Some grasping to explain or justify Hamas’ terrorist attack on Israel, which killed 1,400, said that Palestinians had finally had enough of the agonies of occupation. This was nonsense. Hamas was at least as responsible as Israel for abysmal conditions inside Gaza. Besides, as anyone knows who lived through and remembers 1967-73, including the Munich massacre, the principal source of violent Palestinian extremism is and always has been opposition to the existence of a Jewish state, a view which, surveys show, is shared by the preponderance of Palestinians (though every Palestinian I know opposes violence).

My guess is that many U.S. progressives also don’t believe a democratic Jewish state makes moral or logical sense. It would be clarifying if they would just say so. It would help everyone understand that their fundamental issue is less what Israel does than what Israel is. As for anyone’s acquiescence in Hamas’ slaughter of innocents, I can’t account for it. The proposition, in which we all must share today, that Israel must do all it can to protect noncombatants in Gaza carries no weight if we don’t condemn Hamas’ terrorism without condition.
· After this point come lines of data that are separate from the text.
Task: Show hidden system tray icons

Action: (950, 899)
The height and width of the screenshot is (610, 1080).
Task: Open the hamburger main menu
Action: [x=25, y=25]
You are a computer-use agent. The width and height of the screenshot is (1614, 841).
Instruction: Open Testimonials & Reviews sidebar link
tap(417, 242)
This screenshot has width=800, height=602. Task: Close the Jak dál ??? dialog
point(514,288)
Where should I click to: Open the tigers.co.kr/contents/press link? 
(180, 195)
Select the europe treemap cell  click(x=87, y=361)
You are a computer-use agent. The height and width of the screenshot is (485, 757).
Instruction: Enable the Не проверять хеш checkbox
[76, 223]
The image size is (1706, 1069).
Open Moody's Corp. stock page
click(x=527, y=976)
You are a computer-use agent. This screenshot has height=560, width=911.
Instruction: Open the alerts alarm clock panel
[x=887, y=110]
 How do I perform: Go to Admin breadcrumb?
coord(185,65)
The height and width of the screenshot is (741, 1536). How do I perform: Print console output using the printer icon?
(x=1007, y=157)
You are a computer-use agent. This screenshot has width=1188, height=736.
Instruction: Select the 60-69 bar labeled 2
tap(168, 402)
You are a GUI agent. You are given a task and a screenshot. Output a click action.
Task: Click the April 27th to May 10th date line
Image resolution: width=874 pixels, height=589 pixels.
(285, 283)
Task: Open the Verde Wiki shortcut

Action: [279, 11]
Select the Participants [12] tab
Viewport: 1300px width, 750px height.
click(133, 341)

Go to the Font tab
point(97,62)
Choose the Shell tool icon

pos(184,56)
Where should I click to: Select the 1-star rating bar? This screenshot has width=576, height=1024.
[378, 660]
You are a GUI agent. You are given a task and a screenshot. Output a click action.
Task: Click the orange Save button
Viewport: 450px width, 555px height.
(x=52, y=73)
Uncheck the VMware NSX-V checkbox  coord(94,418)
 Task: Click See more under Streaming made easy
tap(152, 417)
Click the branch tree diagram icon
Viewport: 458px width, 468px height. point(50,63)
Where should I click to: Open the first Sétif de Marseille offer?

The occupation has been terrible for Palestinians. While I can’t agree with them, I understand the feelings of those who call Israel an apartheid regime. But both sides have missed chances for peace. It’s true that the “greater Israel” cohort, which for nearly a century has wanted to drive out Arabs as much as Arabs ever wanted to drive out Jews, has made the most of the long, maddening diplomatic quagmire by illegally expanding West Bank and east Jerusalem settlements. But Israel’s reluctance to end the occupation was rooted most of all in its hesitancy about having a Palestinian state next door whose leadership stood a better than even chance of being the crew that just committed the most notorious slaughter of Jews since the Holocaust.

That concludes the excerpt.